Lachlan followed her gaze. The sea and the sky were very blue, the sun rising into a red dawn. At peaceful times like this he wished he were a poet. He looked into her face and smiled to see her looking so well.

‘And
what
is amusing you now?’ she asked.

He lifted her hand from the rail and kissed it, then held it against his cheek as he stared out to sea. Her returning health had given a life-spring to his soul. With Jane he had discovered there is a kind of love so true, so perfect, that just the thought of its end was enough to break the heart utterly. He could not have borne it, and now he would not have to. Thank God the doctor had been right about the sea voyage.

But then, he reflected, he should have known it was not in Jane's nature to go under at the first sign of sickness. It was her nature to be courageous and happy. And there was nothing mentally wrong with her. No imbalance that he could detect. So maybe she
was
pregnant. Yes, maybe she was … after all, she would know whether she was pregnant or not better than any doctor.

He turned to look at her and asked softly, ‘How is the future young general?’

She smiled and put a hand on her stomach. ‘Very well behaved. Not making me feel sick anymore.’
  

‘You truly feel well again?’

She nodded. ‘Yes.’

‘You do look well.’

‘So do you,’ she observed, for he was the one she believed to have been ill. Both had spent weeks worrying about the other's health, and now both were very relieved.
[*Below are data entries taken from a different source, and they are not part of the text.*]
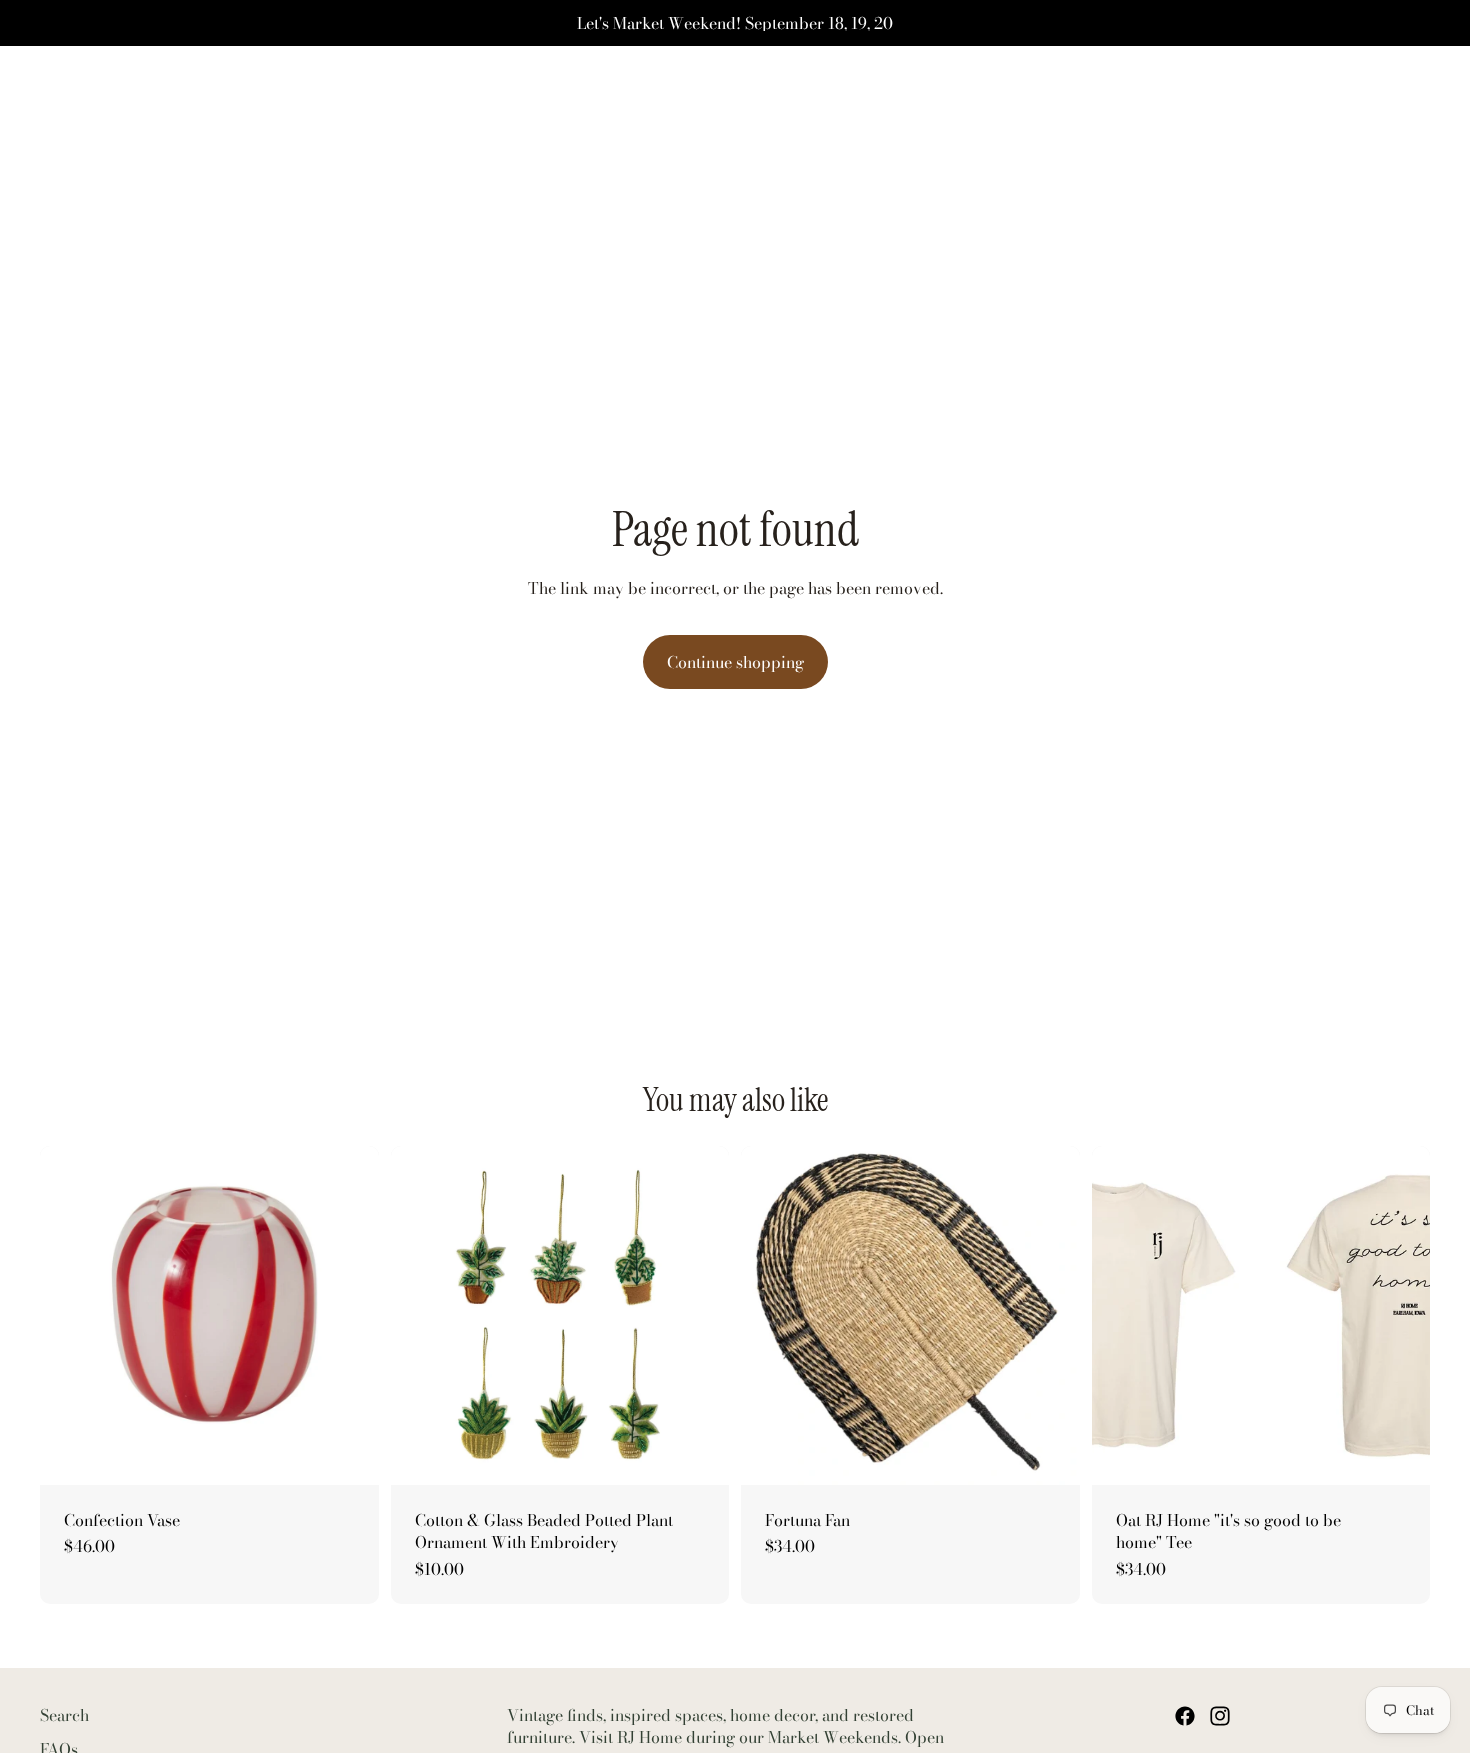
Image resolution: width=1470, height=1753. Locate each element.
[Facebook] (1185, 1716)
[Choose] (698, 1454)
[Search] (1322, 102)
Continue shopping (735, 662)
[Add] (348, 1454)
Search (64, 1715)
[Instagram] (1220, 1716)
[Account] (1364, 102)
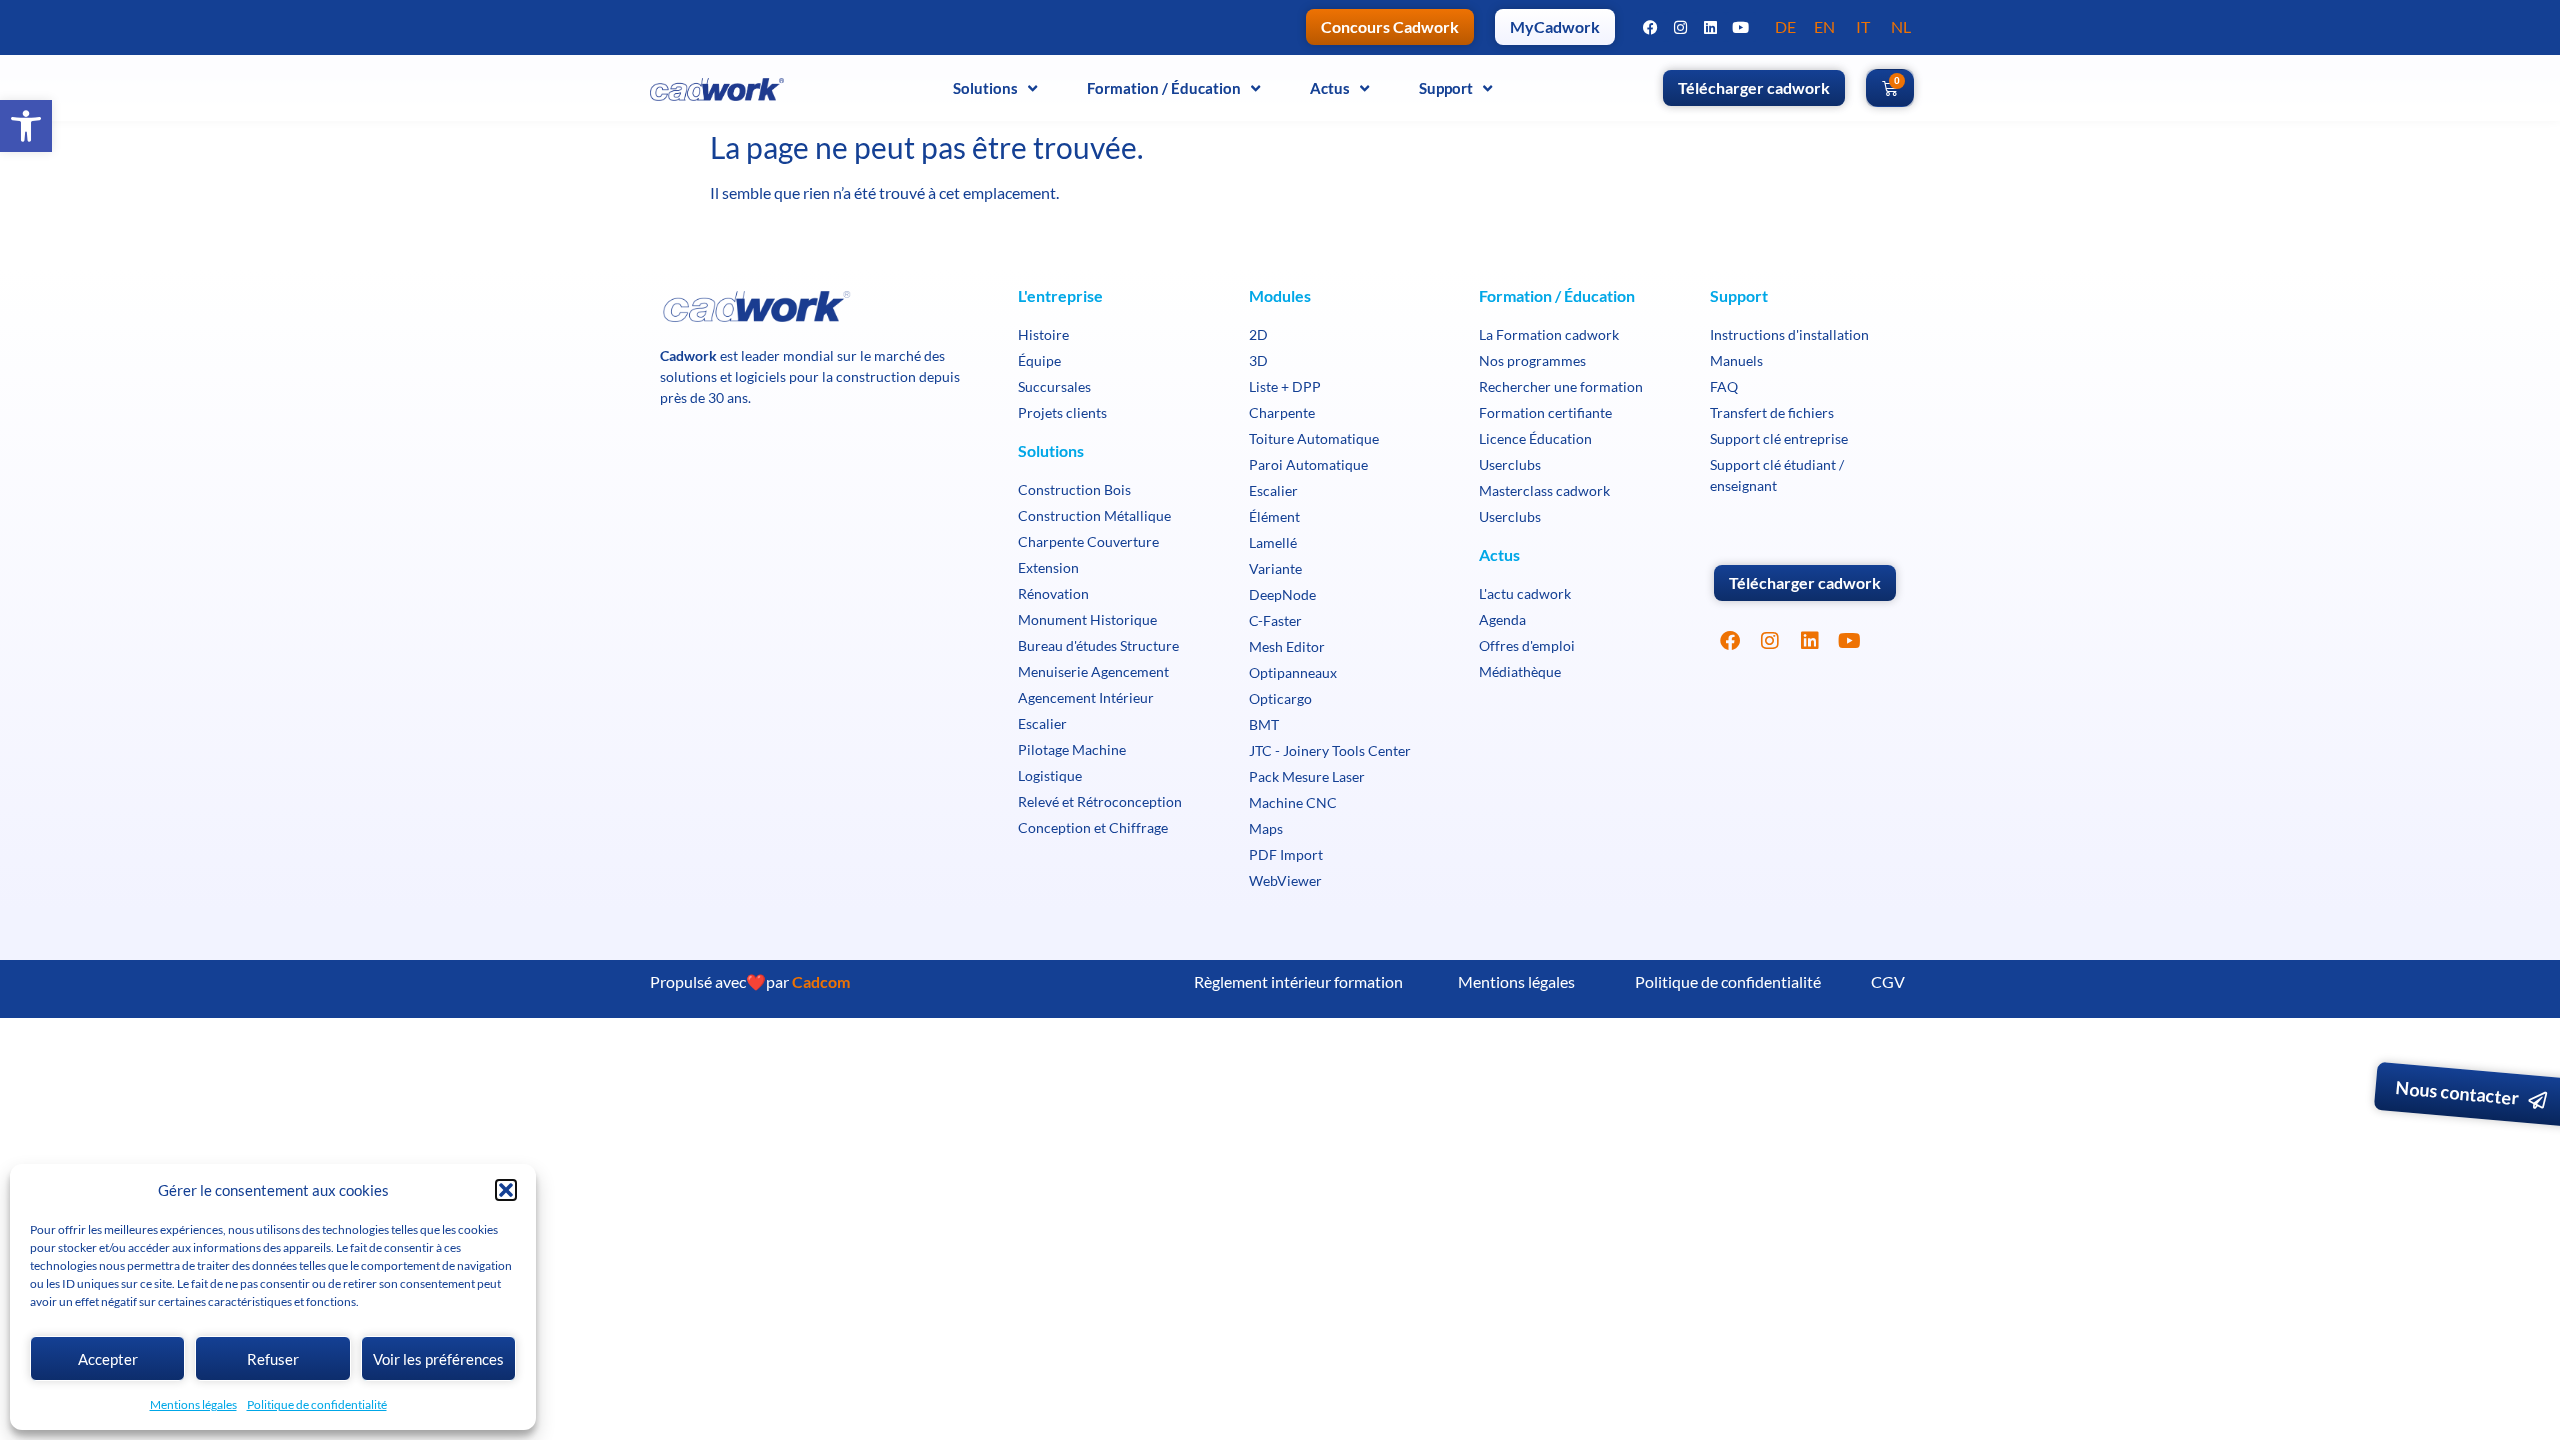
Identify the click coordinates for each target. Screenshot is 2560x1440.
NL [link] (1901, 26)
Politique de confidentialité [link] (317, 1404)
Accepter (108, 1359)
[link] (26, 126)
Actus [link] (1330, 88)
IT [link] (1863, 26)
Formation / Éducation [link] (1164, 88)
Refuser (273, 1359)
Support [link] (1446, 88)
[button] (506, 1190)
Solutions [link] (985, 88)
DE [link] (1785, 26)
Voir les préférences (438, 1359)
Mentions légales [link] (193, 1404)
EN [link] (1824, 26)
And suddenly, as he looked at her, Lachlan was convinced that Jane
was
pregnant. That
she
was right and the doctor wrong. Women knew these things before ever consulting a doctor. His hand moved to join hers on her stomach, and it did feel roundly swelled; the familiar flatness he had known for years was gone.

‘How many months pregnant are you?’ he asked.

‘Five,’ she answered.

‘And when did you know for sure?’

‘When three months had passed, just before I wrote to you.’ She was looking at him strangely. ‘I have told you all this before, Lachlan.’

‘Yes,’ he said with a sigh, ‘but I was not listening before.’

‘Thank you very much! I think I'll go back to bed.’

He caught her in his arms and held her, and with her he held the fullness of his life. And once again he felt the excitement and happiness he had felt that day in Ceylon, on the road from Point de Galle to Colombo, the day he had read Jane's letter telling him she was going to make him a happy, happy father.

‘I love you,’ he whispered, and kissed her on the eyes, the mouth, and the forehead, his lips covering her with love, until presently she put her hands to his face and kissed him back.

‘Is that what you came on deck to see?’ he said suddenly, looking beyond her.
  

‘What?’ She turned her head and stared. ‘Where?’

He pointed to a small black peak far into the distance. ‘China, on the horizon.’

She turned and gripped the rail in excitement.

‘Are you going back to bed,’ he asked at length.

‘No, I'm wide awake now.’ She linked her arm through his and they remained together, standing by the deck rail in the warm morning sun, looking towards China.

 

*

 

At daybreak on the 2nd of July, the
Cambridge
reached Macao. Captain Wilson sent word to prepare to disembark into a small boat that would take them into the harbour. The voyage from Bombay had taken six weeks.

All through the previous night a gale had blown against them, and now Lachlan watched Jane eating a hearty breakfast and wondered how she could possibly eat a thing with the ship rocking and lurching.